I suppose in some ways I assumed I was set in my writerly ways, that I wouldn’t really change or evolve beyond producing better writing. Part of my naivety about growth and change as a writer had to do with what I perceived to be my character flaws – unable to write every day or create consistent habits, bound by my inability to motivate myself without external consequences.
I’ve long felt like less of a ‘real’ writer because I don’t write every day. There have been periods in my life where I have written almost every day, so I think I’ve had an added dose of guilt because I know it’s something I ‘can’ do. But the thing I realized is that I’ve had a skewed idea of what writing every day can actually mean.
My point is, I wasn’t looking for ways to change myself as a writer.

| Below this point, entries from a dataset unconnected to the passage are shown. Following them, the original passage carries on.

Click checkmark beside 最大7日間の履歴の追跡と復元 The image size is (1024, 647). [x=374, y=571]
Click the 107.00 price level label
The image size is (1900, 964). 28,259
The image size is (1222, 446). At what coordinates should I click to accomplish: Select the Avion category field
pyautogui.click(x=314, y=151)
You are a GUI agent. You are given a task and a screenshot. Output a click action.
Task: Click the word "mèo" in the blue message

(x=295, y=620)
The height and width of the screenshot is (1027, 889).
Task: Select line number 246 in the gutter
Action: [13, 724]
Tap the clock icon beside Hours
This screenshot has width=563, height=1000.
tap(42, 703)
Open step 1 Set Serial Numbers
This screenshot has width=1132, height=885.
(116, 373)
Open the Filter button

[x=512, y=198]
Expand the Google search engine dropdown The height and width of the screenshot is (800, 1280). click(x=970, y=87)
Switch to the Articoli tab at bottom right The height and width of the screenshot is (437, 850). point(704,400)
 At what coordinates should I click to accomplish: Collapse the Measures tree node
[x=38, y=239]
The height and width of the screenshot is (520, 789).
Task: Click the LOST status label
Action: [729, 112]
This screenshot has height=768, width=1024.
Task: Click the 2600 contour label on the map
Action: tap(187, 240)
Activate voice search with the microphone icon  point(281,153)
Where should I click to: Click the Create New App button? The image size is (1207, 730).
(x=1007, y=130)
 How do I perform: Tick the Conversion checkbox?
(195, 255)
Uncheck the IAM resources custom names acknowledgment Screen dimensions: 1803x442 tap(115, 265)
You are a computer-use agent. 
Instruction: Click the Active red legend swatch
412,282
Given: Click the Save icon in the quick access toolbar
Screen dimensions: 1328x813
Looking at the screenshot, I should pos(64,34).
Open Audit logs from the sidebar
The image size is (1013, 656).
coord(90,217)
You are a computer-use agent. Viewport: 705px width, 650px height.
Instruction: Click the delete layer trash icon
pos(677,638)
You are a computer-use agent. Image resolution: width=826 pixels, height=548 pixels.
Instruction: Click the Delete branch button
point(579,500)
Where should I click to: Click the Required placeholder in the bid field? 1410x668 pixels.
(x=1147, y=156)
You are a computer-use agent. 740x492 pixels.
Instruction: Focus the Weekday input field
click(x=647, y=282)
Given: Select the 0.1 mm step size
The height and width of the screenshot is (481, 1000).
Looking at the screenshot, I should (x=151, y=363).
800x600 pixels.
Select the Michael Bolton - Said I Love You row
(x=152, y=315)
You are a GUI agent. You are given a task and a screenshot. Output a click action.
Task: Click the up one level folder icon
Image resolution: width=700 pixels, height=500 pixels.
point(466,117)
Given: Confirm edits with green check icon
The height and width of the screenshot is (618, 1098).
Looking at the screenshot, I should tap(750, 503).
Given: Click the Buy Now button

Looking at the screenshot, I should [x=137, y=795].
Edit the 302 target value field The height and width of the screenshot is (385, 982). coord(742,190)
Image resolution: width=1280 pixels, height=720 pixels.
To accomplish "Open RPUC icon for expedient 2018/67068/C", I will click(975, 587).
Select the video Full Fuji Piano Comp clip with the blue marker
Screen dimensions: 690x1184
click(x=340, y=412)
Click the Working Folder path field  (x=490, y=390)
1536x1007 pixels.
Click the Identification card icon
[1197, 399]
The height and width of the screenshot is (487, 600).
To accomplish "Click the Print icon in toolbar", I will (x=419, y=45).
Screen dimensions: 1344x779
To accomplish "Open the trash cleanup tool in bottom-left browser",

That was a mistake, but it was a mistake I had to make for a while before I could see the need for evolution. I’ve consistently wanted to be a better writer, but only in this past month have I seen that getting better requires rethinking assumptions and trying new routines. For me, it’s requiring a different lifestyle and new way of conceptualizing myself as a writer.
This idea was echoed in a tweet I saw recently and had a big reaction to:
See, I recently decided that I want to write a novel. And it’s been a weird reckoning of sorts, coming to terms with the fact that I am suddenly interested in doing something I didn’t think I’d ever do. (“I’m not a novelist,” I’ve said often. Or, “I write nonfiction.”) Writing fiction is scary to me, and I’ve loved the work I’ve done in flash form, so a novel just never seemed like a possibility. Until it was. And now I’ve got to “reinvent myself.”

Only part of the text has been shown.